Ch 6

Discourse Grammar

Given/new · end-weight · end-focus · cohesion

Grammar in service of discourse

At C2 you arrange grammar to serve information flow — given before new, end-weight, theme-rheme structure. This is what makes academic writing feel natural.

Given before new
Old information at the start; new info at the end.
Theme/rheme
Theme = topic (what we're talking about) / Rheme = comment (what we say about it)
End-weight
Longer / heavier elements at the end of the sentence for balance.
End-focus
New / important info naturally falls at the end of the sentence.

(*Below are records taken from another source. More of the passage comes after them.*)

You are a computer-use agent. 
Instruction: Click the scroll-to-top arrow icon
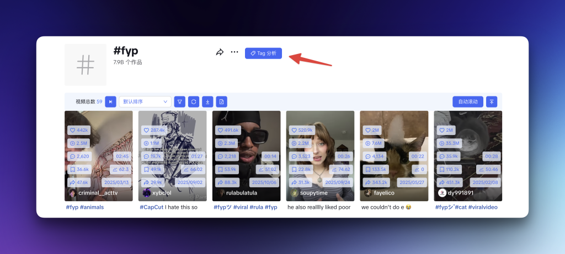(491, 101)
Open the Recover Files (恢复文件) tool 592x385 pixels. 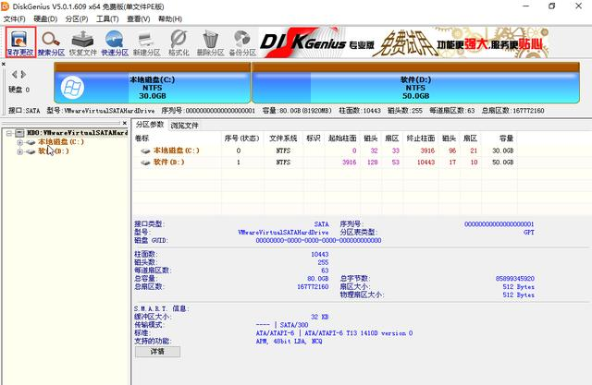coord(83,42)
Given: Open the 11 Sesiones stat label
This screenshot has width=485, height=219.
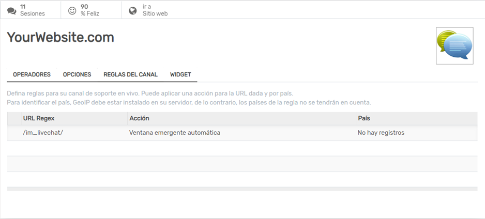Looking at the screenshot, I should [x=33, y=10].
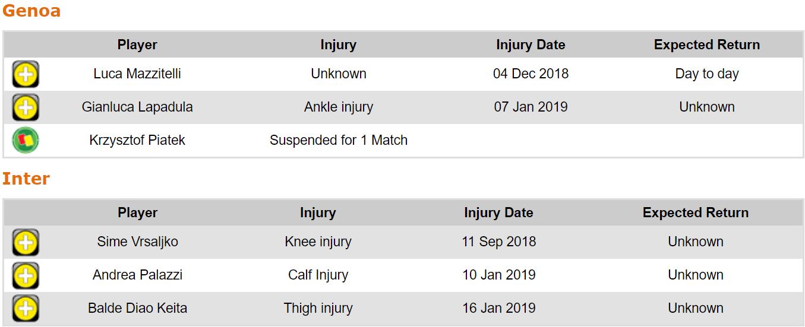This screenshot has width=805, height=327.
Task: Click the suspension card icon beside Krzysztof Piatek
Action: (26, 141)
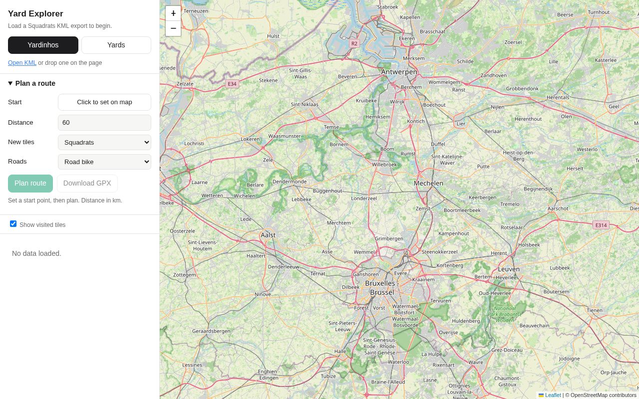The image size is (639, 399).
Task: Click the E34 road shield on map
Action: [x=232, y=84]
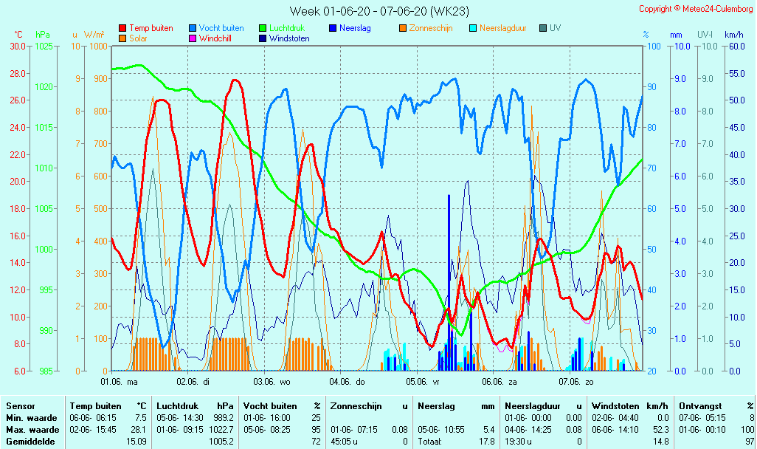Select the UV legend label
The height and width of the screenshot is (449, 757).
pyautogui.click(x=555, y=28)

Information flow — given before new

Awkward (new before given)
An expert in renewable energy from Berlin arrived. The conference begins tomorrow.
Natural (given before new)
The conference begins tomorrow. It will host an expert in renewable energy from Berlin.
"It" picks up "the conference" (given) before introducing the expert (new). This is how cohesion happens — the topic flows from sentence to sentence.

End-weight principle

Avoid heavy subjects
That she had won the lottery was a shock.
Use it-extraposition
It was a shock that she had won the lottery.
Avoid heavy front
To understand the implications of these complex findings takes time.
Use it-extraposition
It takes time to understand the implications of these complex findings.
Move longer object to end
We gave the report we had been working on for months to the manager.
Better
✓ We gave the manager the report we had been working on for months.

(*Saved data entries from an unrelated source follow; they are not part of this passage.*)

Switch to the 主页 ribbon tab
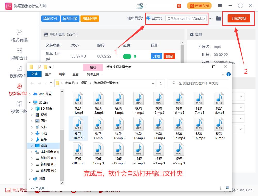This screenshot has height=196, width=258. click(48, 74)
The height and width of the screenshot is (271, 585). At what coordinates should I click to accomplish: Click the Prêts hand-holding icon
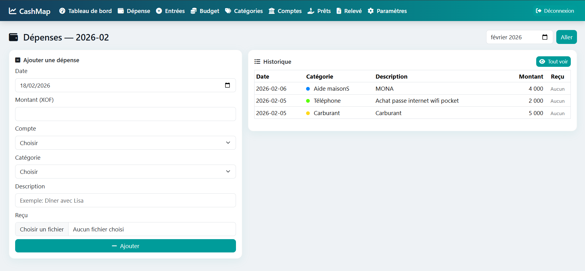click(311, 11)
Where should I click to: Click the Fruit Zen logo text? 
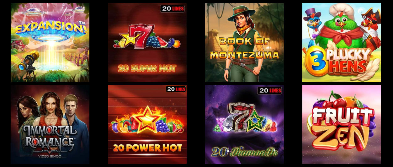point(342,129)
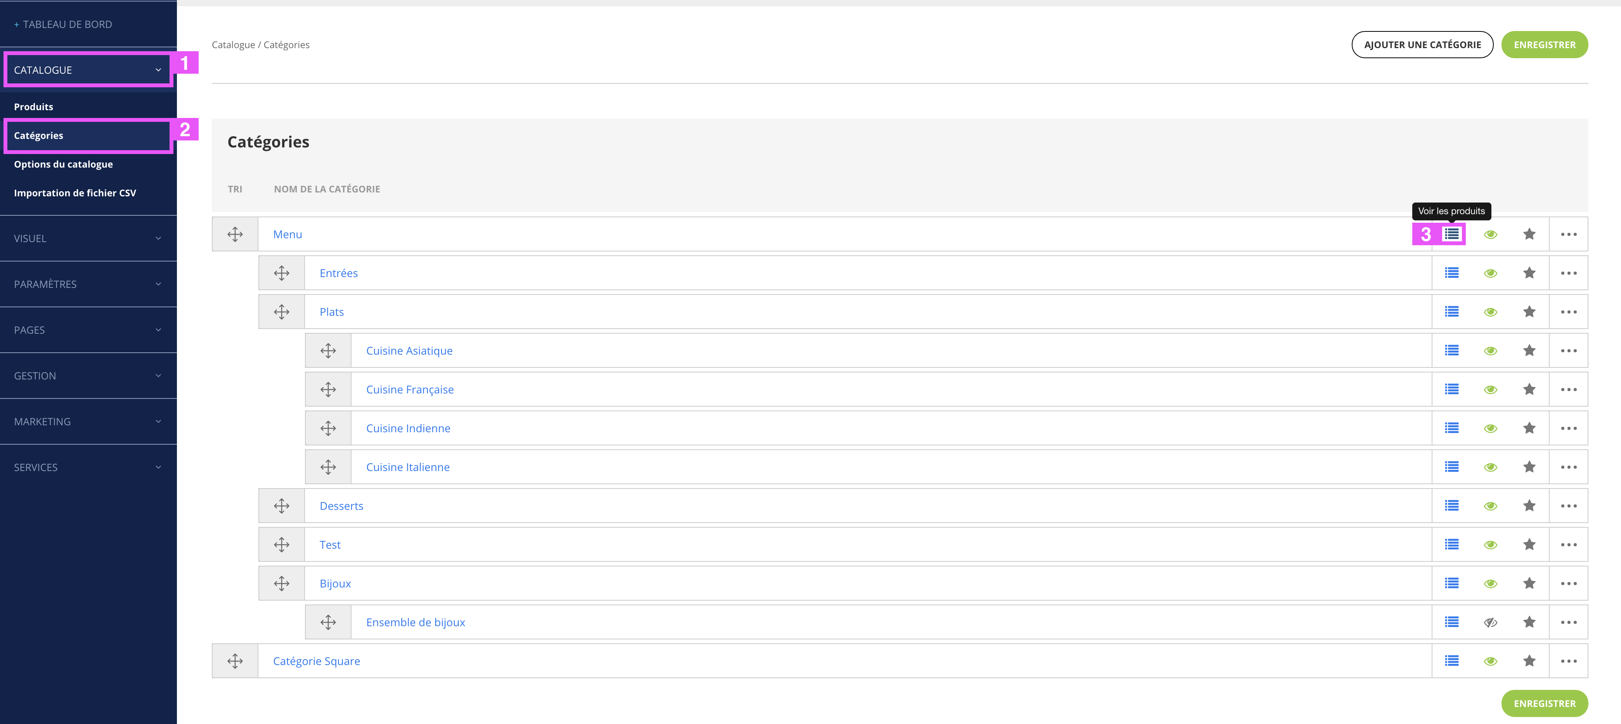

End-focus — putting key info last

Active vs passive choice
Marie Curie won the Nobel Prize. → The Nobel Prize was won by Marie Curie.
Cleft for emphasis
It was Marie Curie who won the Nobel Prize.
Pseudo-cleft
What she wanted most was recognition.
Fronting / topicalization
This particular issue, we will examine next.
Choose your sentence structure based on which element should receive the most attention. The reader's eye naturally weights what's at the end.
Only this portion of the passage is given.